- Gadhawa Location in Nepal
- Coordinates: 27°46′38″N 82°32′34″E﻿ / ﻿27.77722°N 82.54278°E
- Country: Nepal
- Province: Lumbini Province
- District: Dang Deukhuri District

Population (1991)
- • Total: 7,877
- Time zone: UTC+5:45 (Nepal Time)

= Gadhawa =

Gadhawa (Gadawa) is a village in the Gadhawa Rural Municipality of Dang Deukhuri District in Lumbini Province, south-western Nepal. It was, prior to September 2015, also a Village Development Committee in Dang Deukhuri District, Rapti Zone. At the time of the 2011 Nepal census the VDC had a population of 11,430 persons living in 2,176 households, up from the 2001 Nepal census of 7,877 persons living in 1,188 households.

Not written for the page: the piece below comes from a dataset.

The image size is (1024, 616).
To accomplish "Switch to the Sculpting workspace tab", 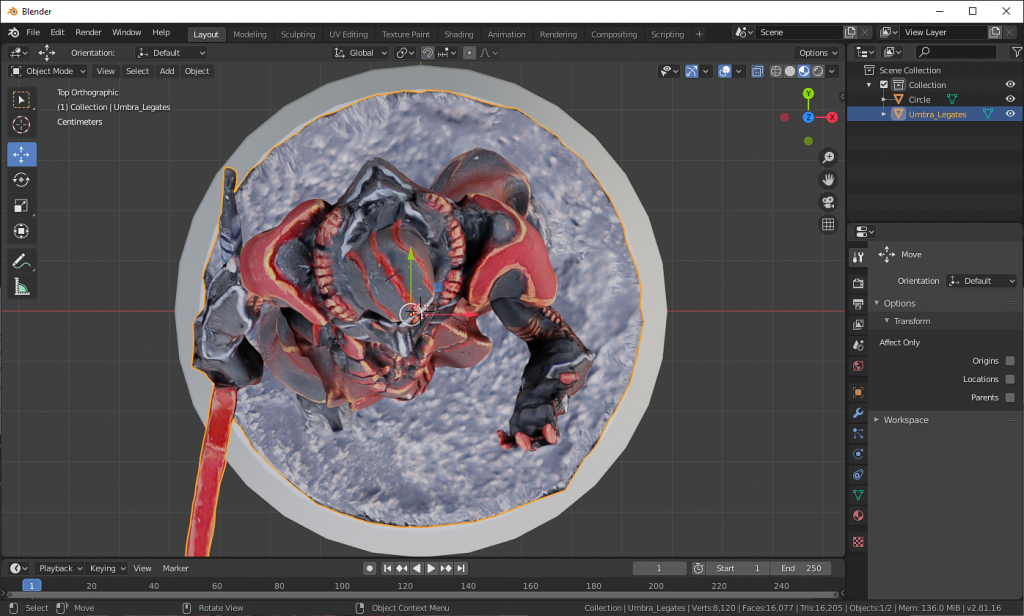I will click(x=298, y=33).
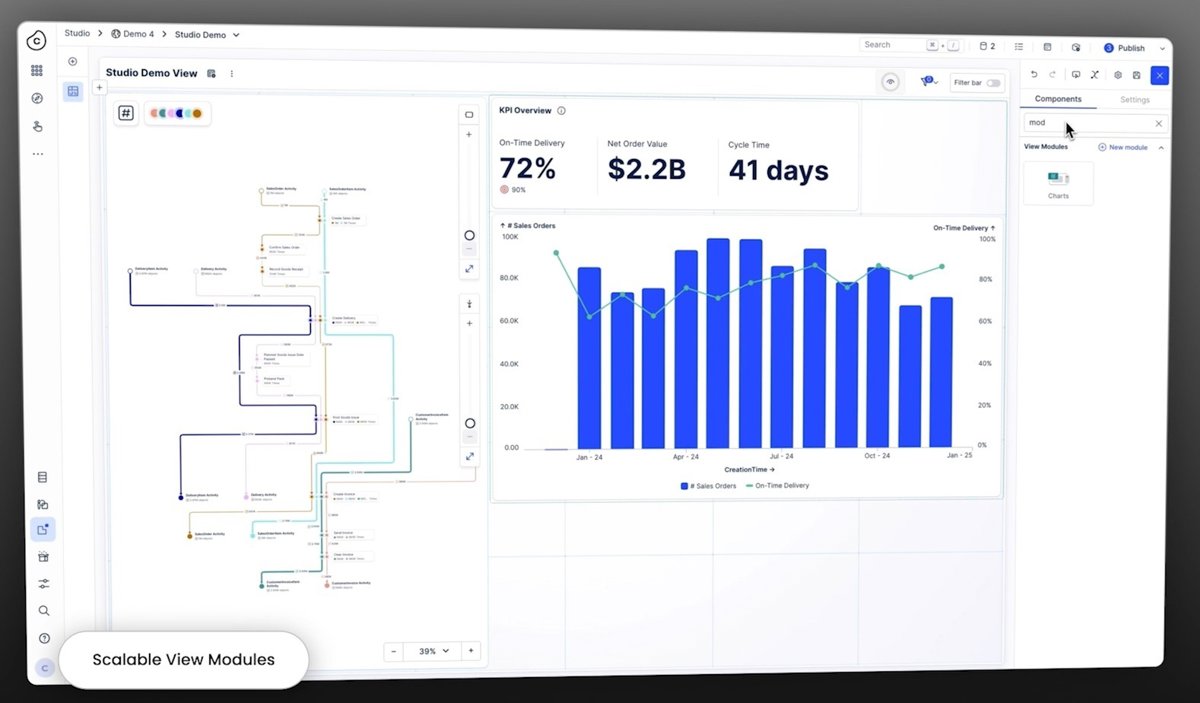1200x703 pixels.
Task: Collapse the View Modules section chevron
Action: [x=1161, y=147]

It is surrounded by the former Gangapraspur VDC to the east, Koilabas VDC to the south, Bela VDC to the west and Chailahi VDC to the north. The North-South Damodar road runs through Gadhawa and communicates with the Indian border via Koilabas VDC and to the East-West highway (Mahendra highway) via Chailahi VDC. The majority of the population consists of Tharu, Khas Brahmin, and Yadav. There are a few Muslims. Most people are agriculturalists; however, a few are employed in small businesses.